The California Consumer Privacy Act (CCPA) is a law in the US. which covers consumer rights relating to the access to, deletion of, and sharing of personal information that is collected by businesses. The IAB has generalized this state-specific rule into a US Privacy compliance framework. If regs.ext.us_privacy is parsed to find that the user has opted-out of a “sale”, the following anonymization steps are taken:

  • Mask the last byte of the IPv4 address and anonymize IPv6 addresses
  • Removes user.id and user.buyeruid
  • Removes the request.device.ifa attribute
  • Rounds the request.device.geo. {lat,lon} to two decimal places

Global Privacy Control

In support of the Global Privacy Control, Prebid Server passes the Sec-GPC HTTP header through to bid adapters. It does not currently take action on this header by default.

A publisher can utilize Activity Controls to link anonymization actions to the precence of the GPC flag. See the gpc rule condition in the Activity Controls for more information.

DNT

Prebid Server does not recognize the Do-Not-Track header. The committee determined that it’s obsolete in general and not supported on Safari specifically. We prefer not to implement, test, and document unsupported privacy flags. Prebid Server is not going to make a dent in the overall problems with DNT.

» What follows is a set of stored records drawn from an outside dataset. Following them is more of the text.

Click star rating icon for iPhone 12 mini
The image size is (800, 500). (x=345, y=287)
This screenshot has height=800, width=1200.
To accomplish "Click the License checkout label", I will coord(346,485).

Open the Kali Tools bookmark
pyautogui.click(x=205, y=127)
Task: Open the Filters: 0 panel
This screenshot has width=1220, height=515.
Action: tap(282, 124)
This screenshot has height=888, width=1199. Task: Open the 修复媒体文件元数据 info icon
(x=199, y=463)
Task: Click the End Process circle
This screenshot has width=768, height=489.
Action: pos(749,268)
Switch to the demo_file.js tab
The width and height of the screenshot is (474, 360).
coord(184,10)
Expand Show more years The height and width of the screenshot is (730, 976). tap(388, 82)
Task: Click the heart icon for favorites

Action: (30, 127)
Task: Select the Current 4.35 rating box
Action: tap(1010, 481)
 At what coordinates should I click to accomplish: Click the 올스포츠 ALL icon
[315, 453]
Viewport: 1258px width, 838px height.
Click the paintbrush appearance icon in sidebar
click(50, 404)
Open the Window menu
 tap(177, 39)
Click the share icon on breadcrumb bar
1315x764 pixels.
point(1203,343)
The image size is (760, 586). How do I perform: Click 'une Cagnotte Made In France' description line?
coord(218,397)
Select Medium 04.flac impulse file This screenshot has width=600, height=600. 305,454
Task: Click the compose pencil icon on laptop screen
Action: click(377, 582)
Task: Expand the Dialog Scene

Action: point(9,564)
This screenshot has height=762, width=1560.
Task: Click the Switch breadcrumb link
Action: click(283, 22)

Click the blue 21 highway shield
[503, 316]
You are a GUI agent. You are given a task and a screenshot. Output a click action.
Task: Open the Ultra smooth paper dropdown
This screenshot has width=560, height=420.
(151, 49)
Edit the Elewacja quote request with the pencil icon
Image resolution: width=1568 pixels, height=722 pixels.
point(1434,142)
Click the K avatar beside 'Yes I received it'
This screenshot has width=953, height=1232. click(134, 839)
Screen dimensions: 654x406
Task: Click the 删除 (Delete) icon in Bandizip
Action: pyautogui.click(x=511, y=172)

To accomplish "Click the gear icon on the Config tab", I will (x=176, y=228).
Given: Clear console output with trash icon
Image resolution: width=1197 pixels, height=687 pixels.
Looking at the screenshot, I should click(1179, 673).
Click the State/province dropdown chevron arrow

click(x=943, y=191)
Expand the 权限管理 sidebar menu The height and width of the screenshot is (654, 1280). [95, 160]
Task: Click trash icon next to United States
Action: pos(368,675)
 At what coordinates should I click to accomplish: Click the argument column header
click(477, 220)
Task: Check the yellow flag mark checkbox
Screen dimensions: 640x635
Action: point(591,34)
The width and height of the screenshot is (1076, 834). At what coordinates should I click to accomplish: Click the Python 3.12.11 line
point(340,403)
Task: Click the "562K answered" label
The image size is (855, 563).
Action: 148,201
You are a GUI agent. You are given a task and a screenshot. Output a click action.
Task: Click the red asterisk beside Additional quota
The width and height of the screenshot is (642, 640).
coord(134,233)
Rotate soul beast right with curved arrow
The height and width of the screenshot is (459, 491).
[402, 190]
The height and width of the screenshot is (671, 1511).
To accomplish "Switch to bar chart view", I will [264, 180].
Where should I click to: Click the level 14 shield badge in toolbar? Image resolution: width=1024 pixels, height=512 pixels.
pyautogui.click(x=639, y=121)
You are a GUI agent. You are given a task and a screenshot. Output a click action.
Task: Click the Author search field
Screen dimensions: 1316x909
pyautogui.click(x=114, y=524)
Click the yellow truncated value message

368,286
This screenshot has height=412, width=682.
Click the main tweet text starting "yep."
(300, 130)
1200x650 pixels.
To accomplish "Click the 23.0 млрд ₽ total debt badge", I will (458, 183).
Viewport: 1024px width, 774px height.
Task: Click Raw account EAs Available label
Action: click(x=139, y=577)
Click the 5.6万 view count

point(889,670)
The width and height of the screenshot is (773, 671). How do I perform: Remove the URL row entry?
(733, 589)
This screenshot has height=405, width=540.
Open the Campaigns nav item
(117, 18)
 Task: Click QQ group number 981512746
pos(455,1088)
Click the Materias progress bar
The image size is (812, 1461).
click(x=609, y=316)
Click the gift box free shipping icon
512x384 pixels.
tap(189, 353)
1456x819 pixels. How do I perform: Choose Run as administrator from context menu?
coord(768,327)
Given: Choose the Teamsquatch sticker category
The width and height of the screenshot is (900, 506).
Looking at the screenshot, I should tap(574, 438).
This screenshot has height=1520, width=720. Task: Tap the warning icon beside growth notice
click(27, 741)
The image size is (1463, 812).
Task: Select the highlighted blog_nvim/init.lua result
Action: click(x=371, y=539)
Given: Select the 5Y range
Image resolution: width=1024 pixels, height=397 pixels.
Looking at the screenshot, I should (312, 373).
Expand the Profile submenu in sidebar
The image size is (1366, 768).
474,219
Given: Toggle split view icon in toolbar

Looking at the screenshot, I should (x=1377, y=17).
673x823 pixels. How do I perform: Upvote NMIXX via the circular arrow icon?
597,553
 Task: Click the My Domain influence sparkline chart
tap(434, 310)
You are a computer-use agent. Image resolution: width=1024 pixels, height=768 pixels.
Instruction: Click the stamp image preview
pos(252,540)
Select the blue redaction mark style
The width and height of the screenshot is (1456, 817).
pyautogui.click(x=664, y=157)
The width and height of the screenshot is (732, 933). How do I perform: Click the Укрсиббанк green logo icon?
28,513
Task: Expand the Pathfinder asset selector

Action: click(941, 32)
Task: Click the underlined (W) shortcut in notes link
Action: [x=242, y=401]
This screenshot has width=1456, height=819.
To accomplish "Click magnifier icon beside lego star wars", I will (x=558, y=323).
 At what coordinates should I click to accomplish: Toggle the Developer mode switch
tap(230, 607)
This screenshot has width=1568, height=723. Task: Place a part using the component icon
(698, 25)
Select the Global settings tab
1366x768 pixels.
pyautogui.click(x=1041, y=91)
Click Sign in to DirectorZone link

We may reconsider this position if community members provide evidence that the flag is meaningful to their customers or lawyers.

Anonymizing IPv6 Addresses

IPv6 addresses may be anonymized differently for Prebid Server host companies depending on how they’ve configured the server:

  • There’s a setting to mask the network portion of the IPv6 address when anonymization is called for. It defaults to 56 bits, meaning the rightmost 8 bits of the network is removed in these scenarios.
  • There’s another setting to remove a number of bits in the MAC address portion of the IPv6 address regardless of whether it’s a situation that calls for explicit privacy or not. This setting defaults to removing all 64 bits of the MAC address.